美寧の肩に額をつけた怜が「はぁ~」と長い息を吐く。その吐息と柔らかな毛先の両方に首元をくすぐられて、美寧は思わず肩を竦めた。
「………れいちゃん?」
何も言わずただ強く抱きしめるだけの怜を呼ぶと、彼は返事の代わりにもう一度軽く息を吐く。そして掠れた声が小さく呟いた。
「ずいぶん欲張りになったな……」
「え、」
(『欲張り』って?……もしかして私、何かおねだりするみたいになってた!?)
「あの、ちがう、」
焦って釈明しようとした美寧の言葉よりも、怜の方が早かった。
「俺は自分がこんなに欲張りだなんて知らなかった………」
「え?」
「俺が選んだものをあなたに身に着けてもらう。
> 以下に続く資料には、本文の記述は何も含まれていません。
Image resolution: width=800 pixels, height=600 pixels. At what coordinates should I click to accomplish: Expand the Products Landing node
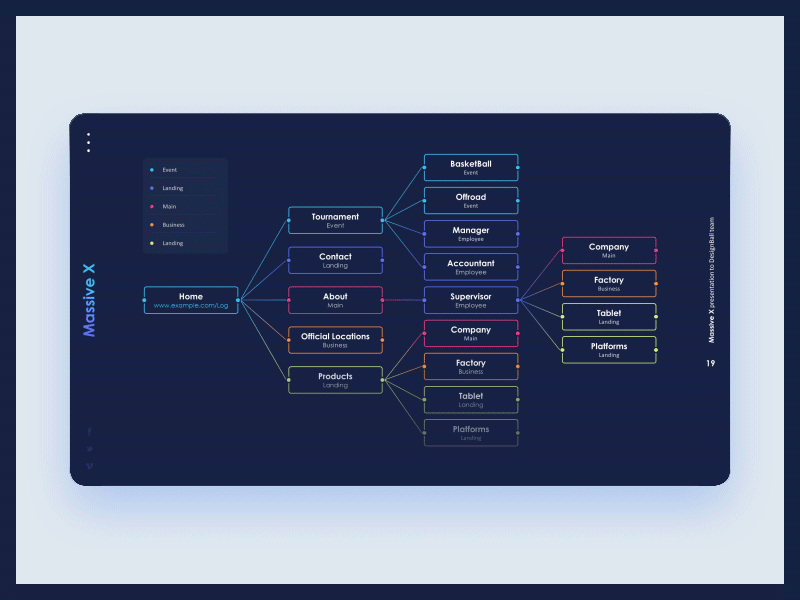pos(335,380)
それだけで十分だと……そう思っていた………」
背中伝いに聞こえてくる声が低く掠れている。それは美寧に、というよりも、自分自身に聞かせているようで———
「ミネの喜ぶ顔が見れるだけでいい。そう思っていたくせに………」
怜は何を望んでいるのだろう。
『喜ぶ顔が見れるだけでいいと思っていた』
『思っていた』ということは、今はそれだけでは駄目だということ。
彼が望むことがあるとしたら、それを叶えたい。それが自分に出来ることならなおさらだ。
美寧は振り向かず、前を見たまま口を開いた。